Dr. Vaishali Katju Laboratory
Entrance year: 2016
Hometown: Winston, Oregon
“I use experimental evolution in C. elegans to explore how new mitochondrial mutations out compete existing variants within an individual and increase their chances of passing on to the next generation. In particular I am interested in how cellular environment, population structure, and level of heteroplasmy affect the final fate of a mutation. I am also interested in how nuclear genomes control and compensate for deleterious mitochondrial mutations.”
Selfish Genetic Elements
What is at least one big lesson you have learned in the Genetics graduate program that you think is widely applicable to your future pursuits?
Fail forward. Don’t let failures stress you out. Just figure out what you did wrong, and try to do a little better next time.
When and how did you realize that you wanted to study Genetics?
I don’t know if I ever did. I just always took jobs that let me learn the things I wanted to learn. I have always loved animals and the outdoors so I got a job catching frogs and salamanders for stream surveys in the cold tributaries of the Cascade Mountain Range. I wanted to know more about how animals change and how these changes lead to speciation so I got another job doing molecular work for a systematist. I wanted to know more about how those molecular changes occur and so now I’m here.

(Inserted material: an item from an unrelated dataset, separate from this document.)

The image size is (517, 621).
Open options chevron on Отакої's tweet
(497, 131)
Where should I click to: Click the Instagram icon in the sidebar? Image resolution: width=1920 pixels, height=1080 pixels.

Most Recent Research Publication:
“The conflict within: origin, proliferation and persistence of a spontaneously arising selfish mitochondrial genome”Joseph James Dubie, Avery Robert Caraway, McKenna Margaret Stout, Vaishali Katju and Ulfar Bergthorsson
Published:02 December 2019 https://doi.org/10.1098/rstb.2019.0174
Mitochondrial genomes can sustain mutations that are simultaneously detrimental to individual fitness and yet, can proliferate within individuals owing to a replicative advantage. We analysed the fitness effects and population dynamics of a mitochondrial genome containing a novel 499 bp deletion in the cytochrome b(1) (ctb-1) gene (Δctb-1) encoding the cytochrome b of complex III in Caenorhabditis elegans. Δctb-1 reached a high heteroplasmic frequency of 96% in one experimental line during a mutation accumulation experiment and was linked to additional spontaneous mutations in nd5 and tRNA-Asn. The Δctb-1 mutant mitotype imposed a significant fitness cost including a 65% and 52% reduction in productivity and competitive fitness, respectively, relative to individuals bearing wild-type (WT) mitochondria. Deletion-bearing worms were rapidly purged within a few generations when competed against WT mitochondrial DNA (mtDNA) bearing worms in experimental populations. By contrast, the Δctb-1 mitotype was able to persist in large populations comprising heteroplasmic individuals only, although the average intracellular frequency of Δctb-1 exhibited a slow decline owing to competition among individuals bearing different frequencies of the heteroplasmy. Within experimental lines subjected to severe population bottlenecks (n = 1), the relative intracellular frequency of Δctb-1 increased, which is a hallmark of selfish drive. A positive correlation between Δctb-1 and WT mtDNA copy-number suggests a mechanism that increases total mtDNA per se, and does not discern the Δctb-1 mitotype from the WT mtDNA. This study demonstrates the selfish nature of the Δctb-1 mitotype, given its transmission advantage and substantial fitness load for the host, and highlights the importance of population size for the population dynamics of selfish mtDNA.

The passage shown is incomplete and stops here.